AIM: Could you copy the entries starting with the line that contains "Click the Site Haritaları sitemap icon" and going on through the line that contains "I will point(163,142).", with "To accomplish" swapped for "To carry out" and nothing else changed?

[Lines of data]
┄┄┄┄┄┄

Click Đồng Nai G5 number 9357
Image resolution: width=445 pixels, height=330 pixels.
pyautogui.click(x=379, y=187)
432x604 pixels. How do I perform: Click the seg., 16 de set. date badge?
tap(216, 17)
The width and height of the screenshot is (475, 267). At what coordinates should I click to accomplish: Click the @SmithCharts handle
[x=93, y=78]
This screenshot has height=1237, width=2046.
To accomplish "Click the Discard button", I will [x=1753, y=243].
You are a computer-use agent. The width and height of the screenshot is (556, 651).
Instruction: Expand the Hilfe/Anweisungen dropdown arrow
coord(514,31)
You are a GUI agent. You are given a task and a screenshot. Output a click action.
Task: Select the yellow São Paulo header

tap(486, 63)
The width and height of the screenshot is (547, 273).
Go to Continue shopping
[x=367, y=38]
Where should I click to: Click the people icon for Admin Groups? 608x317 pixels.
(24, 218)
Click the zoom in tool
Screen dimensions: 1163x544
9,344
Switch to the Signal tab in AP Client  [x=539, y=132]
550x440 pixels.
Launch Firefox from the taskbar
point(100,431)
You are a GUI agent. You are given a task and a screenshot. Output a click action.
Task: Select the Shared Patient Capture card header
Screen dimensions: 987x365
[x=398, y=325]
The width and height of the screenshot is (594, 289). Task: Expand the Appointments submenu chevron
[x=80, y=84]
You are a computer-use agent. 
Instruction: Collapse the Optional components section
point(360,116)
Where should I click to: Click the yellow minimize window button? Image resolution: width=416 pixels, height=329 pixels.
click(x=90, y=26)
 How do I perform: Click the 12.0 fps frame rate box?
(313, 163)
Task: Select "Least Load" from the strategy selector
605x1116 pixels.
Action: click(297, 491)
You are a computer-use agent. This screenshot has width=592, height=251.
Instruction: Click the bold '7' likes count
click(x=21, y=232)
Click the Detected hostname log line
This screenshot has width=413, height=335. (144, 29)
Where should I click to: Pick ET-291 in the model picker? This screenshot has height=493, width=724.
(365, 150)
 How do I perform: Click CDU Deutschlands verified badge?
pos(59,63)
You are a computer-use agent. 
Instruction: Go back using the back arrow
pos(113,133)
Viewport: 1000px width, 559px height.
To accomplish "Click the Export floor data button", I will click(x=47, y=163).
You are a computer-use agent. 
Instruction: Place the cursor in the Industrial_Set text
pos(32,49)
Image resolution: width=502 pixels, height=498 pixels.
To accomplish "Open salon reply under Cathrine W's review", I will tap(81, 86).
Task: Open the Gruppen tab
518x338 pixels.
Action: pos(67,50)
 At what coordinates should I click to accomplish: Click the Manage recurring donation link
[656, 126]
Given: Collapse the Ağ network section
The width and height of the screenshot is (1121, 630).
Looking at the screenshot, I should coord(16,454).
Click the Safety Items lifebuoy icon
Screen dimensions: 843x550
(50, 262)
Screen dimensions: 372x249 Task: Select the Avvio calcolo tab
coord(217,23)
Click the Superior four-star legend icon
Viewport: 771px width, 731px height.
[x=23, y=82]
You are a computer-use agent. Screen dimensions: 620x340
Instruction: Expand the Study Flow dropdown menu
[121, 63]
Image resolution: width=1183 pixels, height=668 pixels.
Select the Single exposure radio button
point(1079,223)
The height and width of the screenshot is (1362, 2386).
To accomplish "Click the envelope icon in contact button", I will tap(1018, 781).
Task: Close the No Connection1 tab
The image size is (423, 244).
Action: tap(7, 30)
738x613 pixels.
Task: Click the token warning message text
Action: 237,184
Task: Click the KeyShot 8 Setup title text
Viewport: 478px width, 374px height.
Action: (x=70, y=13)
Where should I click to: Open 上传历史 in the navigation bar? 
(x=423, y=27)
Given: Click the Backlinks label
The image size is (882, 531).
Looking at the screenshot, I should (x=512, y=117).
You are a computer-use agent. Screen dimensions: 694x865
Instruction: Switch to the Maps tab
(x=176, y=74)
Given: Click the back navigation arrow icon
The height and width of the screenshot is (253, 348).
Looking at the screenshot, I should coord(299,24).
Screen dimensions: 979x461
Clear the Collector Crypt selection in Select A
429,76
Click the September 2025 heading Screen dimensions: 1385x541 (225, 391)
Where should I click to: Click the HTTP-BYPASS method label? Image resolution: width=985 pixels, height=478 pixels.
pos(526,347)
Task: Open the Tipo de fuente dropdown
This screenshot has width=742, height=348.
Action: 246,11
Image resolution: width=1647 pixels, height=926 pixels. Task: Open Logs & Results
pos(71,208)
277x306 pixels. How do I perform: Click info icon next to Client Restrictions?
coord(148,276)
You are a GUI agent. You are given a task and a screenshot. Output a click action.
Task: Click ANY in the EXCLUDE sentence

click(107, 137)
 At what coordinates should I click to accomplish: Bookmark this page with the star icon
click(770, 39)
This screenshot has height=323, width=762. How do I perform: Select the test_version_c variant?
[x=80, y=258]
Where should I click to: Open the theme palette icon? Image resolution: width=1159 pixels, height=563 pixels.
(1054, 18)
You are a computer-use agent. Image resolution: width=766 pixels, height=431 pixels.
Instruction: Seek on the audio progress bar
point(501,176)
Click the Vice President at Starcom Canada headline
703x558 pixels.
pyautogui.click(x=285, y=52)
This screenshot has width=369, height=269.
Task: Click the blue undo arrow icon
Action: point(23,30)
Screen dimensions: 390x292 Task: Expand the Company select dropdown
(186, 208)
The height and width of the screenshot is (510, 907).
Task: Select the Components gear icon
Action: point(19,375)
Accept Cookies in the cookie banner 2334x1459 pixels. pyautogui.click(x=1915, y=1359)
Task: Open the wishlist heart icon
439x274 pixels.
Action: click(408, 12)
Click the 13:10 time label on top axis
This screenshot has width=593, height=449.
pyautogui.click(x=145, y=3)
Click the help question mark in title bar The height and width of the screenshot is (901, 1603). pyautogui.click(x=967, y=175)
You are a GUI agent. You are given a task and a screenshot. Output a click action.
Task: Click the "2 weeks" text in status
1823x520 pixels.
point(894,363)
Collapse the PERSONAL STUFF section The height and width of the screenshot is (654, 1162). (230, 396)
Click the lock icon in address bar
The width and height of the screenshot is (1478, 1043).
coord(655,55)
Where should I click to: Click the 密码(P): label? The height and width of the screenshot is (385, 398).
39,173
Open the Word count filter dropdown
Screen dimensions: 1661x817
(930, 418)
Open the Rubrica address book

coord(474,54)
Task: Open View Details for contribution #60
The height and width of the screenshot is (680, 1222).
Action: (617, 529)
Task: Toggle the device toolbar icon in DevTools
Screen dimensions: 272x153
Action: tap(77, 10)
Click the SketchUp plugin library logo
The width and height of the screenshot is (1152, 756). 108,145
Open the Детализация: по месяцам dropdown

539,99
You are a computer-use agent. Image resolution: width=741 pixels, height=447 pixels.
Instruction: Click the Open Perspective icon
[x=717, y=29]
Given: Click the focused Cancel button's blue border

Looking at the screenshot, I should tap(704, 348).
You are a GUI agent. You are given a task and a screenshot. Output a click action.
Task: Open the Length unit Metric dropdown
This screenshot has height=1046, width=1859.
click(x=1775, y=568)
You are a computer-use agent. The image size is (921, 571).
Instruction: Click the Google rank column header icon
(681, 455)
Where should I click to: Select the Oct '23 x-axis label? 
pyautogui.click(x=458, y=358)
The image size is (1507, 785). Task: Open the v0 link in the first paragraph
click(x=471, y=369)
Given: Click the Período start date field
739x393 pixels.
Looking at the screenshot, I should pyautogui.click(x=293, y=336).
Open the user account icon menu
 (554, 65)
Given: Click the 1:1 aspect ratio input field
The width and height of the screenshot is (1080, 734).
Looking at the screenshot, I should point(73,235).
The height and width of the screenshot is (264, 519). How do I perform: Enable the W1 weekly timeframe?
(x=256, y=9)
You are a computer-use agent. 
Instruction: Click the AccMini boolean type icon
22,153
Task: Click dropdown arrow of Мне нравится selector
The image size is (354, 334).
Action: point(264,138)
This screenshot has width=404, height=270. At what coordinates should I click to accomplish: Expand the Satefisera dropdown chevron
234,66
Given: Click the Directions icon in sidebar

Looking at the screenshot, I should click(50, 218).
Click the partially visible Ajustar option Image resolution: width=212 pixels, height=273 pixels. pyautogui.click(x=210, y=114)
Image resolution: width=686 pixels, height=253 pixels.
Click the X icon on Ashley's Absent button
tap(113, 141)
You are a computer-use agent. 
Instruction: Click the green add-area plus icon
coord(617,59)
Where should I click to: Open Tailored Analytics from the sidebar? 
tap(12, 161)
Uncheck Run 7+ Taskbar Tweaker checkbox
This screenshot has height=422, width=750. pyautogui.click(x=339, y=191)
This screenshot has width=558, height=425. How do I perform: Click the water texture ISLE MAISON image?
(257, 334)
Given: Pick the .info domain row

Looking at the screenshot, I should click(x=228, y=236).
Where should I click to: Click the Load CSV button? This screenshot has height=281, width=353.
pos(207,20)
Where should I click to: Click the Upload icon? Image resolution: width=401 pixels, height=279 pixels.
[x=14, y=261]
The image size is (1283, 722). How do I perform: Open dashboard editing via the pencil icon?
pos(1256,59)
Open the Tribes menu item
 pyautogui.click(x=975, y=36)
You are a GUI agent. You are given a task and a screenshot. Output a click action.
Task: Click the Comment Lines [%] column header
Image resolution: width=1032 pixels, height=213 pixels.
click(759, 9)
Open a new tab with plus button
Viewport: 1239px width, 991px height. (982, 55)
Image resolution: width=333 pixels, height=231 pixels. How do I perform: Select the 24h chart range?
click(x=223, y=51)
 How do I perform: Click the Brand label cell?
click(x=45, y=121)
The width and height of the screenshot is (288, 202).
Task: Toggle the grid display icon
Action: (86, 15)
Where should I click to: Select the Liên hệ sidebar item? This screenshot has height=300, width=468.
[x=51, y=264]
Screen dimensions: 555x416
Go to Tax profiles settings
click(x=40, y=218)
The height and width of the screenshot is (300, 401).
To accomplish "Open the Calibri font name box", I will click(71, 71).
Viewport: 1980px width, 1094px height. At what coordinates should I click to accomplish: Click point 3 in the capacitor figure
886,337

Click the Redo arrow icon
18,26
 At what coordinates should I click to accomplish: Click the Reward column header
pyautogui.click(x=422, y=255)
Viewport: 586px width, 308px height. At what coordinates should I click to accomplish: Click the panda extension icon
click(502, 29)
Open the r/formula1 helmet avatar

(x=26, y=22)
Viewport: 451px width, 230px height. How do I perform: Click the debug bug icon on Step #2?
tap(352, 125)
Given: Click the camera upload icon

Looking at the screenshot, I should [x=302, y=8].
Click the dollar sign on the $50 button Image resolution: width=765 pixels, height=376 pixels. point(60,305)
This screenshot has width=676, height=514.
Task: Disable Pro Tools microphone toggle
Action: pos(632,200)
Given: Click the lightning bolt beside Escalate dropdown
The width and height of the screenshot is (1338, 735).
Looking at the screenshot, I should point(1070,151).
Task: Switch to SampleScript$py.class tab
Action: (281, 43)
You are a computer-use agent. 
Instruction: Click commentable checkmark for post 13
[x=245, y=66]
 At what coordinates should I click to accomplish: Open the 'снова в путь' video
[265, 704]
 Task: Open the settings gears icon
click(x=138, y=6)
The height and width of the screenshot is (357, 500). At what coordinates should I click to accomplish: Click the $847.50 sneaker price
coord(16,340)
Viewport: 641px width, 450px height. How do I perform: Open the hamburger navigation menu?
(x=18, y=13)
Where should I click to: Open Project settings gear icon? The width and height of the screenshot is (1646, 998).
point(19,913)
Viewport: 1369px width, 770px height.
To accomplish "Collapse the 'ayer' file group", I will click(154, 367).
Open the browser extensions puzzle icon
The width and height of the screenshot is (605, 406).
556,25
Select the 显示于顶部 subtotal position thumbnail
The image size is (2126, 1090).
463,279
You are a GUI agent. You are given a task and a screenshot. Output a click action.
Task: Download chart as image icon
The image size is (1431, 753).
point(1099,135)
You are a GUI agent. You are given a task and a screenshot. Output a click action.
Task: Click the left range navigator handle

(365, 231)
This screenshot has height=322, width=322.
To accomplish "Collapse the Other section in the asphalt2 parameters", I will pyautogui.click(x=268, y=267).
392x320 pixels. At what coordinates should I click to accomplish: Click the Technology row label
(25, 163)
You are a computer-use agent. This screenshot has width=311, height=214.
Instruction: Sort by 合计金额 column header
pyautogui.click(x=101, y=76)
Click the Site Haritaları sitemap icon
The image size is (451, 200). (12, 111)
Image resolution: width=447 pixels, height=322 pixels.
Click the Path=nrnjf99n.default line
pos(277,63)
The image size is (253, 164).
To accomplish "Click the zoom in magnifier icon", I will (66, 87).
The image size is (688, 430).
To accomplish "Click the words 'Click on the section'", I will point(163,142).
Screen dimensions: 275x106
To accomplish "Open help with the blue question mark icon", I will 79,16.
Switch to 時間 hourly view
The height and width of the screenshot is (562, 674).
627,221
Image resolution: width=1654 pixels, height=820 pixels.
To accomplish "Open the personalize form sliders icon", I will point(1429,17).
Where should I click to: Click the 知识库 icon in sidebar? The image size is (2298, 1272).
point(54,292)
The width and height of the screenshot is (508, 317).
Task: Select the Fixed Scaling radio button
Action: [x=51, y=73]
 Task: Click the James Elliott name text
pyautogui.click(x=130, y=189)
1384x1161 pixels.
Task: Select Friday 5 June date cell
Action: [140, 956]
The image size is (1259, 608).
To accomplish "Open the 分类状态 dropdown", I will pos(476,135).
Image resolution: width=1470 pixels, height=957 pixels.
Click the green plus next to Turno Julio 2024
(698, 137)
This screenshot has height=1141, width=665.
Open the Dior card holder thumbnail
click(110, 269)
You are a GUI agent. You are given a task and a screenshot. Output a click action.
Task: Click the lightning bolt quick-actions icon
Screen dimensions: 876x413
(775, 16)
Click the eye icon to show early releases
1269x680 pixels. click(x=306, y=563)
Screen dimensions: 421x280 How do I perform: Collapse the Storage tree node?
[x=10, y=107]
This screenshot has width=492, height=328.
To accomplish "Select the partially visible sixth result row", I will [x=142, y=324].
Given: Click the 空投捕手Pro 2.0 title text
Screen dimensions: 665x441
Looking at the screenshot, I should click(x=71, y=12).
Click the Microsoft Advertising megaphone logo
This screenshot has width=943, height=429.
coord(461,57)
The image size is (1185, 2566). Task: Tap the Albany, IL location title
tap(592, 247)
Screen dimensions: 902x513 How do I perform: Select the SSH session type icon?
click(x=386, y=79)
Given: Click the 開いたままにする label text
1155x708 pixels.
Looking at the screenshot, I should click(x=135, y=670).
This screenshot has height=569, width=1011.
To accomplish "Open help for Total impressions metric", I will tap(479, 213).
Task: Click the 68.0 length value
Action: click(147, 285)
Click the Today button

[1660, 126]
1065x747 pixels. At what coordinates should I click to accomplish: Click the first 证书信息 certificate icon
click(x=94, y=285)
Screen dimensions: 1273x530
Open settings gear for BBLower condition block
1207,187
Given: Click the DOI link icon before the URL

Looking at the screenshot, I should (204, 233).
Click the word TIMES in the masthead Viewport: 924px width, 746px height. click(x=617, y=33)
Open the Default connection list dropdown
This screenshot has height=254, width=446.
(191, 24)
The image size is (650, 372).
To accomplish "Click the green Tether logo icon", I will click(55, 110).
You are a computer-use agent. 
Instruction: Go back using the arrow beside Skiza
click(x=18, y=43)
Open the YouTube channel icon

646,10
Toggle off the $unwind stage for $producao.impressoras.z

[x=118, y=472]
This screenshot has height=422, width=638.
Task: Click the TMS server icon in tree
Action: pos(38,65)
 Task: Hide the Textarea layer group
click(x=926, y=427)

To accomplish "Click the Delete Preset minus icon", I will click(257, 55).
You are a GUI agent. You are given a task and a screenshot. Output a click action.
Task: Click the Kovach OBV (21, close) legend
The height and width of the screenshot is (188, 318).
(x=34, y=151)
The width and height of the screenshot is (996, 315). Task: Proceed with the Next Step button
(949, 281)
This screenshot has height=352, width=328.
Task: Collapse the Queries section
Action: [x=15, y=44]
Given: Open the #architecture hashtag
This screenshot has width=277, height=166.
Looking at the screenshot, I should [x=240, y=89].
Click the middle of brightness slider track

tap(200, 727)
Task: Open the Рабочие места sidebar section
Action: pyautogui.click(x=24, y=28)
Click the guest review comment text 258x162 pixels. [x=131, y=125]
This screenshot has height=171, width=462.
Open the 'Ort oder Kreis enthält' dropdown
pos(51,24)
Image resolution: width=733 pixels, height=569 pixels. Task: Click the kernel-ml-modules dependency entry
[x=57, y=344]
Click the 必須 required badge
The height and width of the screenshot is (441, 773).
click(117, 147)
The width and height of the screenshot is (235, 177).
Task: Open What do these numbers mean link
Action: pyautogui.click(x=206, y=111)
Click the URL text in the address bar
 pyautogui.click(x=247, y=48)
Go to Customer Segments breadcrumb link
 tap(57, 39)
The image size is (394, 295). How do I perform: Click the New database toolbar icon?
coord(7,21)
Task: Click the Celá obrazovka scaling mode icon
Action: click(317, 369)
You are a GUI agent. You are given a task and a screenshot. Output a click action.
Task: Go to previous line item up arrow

┄┄┄┄┄┄

ANSWER BELOW:
Click the Site Haritaları sitemap icon
The image size is (451, 200). (12, 111)
Image resolution: width=447 pixels, height=322 pixels.
Click the Path=nrnjf99n.default line
pos(277,63)
The image size is (253, 164).
To carry out "Click the zoom in magnifier icon", I will (66, 87).
The image size is (688, 430).
To carry out "Click the words 'Click on the section'", I will point(163,142).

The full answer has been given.